RioSaúde- Como  diferenciar tristeza da depressão?

Dra. Maria João- A tristeza é um sentimento, afeto.  El*a* ajuda na elaboração das perdas ou sofrimentos ocasionais, que com o tempo vão se atenuando.  Já a depressão é uma situação de adoecimento. É uma tristeza que não melhora e o sentimento negativo vem antes mesmo de surgirem os motivos para eles. Se a tristeza não passa, começam a surgir sentimentos de apatia, alteração do sono, do apetite, desesperança, falta de energia e de prazer pela vida, que seria um sintoma claro de depressão. A depressão é uma doença séria e deve ser tratada.

 

RioSaúde - O uso de psicotrópicos e o medo da dependência afastam as pessoas do tratamento?

Dra. Maria João- Muitas vezes, sim. Existe ainda preconceito em relação a busca de ajuda do psiquiatra e ao uso de medicações que agem no sistema nervoso central pelo medo da dependência, tolerância e efeitos colaterais.

 

RioSaúde -   E como vencer o preconceito que ainda cerca essa doença?

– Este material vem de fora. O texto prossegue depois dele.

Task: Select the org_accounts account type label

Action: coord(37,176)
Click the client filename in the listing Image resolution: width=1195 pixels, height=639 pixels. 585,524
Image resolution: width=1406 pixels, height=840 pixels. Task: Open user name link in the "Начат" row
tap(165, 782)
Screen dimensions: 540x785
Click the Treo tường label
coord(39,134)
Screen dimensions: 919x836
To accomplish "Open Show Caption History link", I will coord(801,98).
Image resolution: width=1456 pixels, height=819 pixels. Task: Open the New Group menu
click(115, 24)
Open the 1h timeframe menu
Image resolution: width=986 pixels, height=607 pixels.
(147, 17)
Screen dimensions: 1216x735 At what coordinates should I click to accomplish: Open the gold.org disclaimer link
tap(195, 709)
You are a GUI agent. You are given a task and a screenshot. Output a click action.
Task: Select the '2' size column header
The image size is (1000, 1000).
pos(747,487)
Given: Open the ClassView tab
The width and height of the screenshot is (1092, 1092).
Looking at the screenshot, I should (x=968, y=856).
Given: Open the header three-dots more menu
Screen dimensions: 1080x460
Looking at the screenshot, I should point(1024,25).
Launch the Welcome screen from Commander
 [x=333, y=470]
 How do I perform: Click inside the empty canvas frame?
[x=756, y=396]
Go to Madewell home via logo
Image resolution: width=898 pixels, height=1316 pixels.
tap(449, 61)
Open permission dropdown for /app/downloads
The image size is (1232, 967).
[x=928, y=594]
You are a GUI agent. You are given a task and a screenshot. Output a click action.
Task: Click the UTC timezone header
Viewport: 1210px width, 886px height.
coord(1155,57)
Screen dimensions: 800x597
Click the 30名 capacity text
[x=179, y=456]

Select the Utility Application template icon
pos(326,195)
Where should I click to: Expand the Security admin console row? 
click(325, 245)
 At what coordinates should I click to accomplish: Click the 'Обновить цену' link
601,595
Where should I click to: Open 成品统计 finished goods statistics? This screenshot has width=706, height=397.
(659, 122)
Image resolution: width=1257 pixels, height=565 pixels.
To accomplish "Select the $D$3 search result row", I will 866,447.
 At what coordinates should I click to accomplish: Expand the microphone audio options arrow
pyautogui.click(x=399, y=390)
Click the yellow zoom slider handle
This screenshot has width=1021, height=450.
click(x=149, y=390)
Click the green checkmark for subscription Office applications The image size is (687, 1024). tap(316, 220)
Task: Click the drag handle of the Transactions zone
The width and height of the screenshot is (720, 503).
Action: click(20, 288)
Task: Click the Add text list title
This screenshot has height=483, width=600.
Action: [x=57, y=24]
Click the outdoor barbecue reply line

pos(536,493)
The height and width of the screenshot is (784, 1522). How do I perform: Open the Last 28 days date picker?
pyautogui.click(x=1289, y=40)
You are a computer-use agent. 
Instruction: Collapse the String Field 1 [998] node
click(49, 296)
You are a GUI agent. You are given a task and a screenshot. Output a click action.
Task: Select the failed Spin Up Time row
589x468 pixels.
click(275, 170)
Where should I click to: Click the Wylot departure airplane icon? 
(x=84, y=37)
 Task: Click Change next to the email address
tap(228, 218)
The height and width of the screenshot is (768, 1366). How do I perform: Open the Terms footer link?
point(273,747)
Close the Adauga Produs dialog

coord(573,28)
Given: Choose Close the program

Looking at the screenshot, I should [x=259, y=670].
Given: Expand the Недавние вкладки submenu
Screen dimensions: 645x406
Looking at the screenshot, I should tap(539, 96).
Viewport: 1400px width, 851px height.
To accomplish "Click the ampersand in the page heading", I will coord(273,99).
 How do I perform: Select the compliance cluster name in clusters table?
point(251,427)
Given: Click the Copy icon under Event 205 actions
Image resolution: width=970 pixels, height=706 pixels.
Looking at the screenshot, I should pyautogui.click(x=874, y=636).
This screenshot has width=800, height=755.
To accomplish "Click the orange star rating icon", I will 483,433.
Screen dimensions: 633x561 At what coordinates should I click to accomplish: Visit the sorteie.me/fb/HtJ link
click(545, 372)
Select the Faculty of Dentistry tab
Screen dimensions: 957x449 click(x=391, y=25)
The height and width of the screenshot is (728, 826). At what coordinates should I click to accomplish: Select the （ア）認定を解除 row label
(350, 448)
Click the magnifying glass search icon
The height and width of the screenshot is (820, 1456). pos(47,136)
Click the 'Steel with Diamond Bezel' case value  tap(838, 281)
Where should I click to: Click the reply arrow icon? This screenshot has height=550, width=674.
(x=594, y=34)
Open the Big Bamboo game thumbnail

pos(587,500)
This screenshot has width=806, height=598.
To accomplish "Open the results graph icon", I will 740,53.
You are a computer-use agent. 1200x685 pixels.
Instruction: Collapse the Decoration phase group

Dra. Maria João- É muito difícil familiares e amigos compreenderem o que o paciente está passando. Muitos condenam dizendo que "está assim, pois está pensando no passado, porque quer chamar atenção ou porque não quer melhorar". Consideram frescura e minimizam o sofrimento do outro. Mas é o contrário, por estar deprimida é que a pessoa fica presa aos pensamentos negativos.  Por isso é importante explicar que a depressão é uma doença e não fraqueza moral. Enfim, a conscientização sobre a doença reduz o estigma e aumenta a abertura das pessoas para buscar tratamento.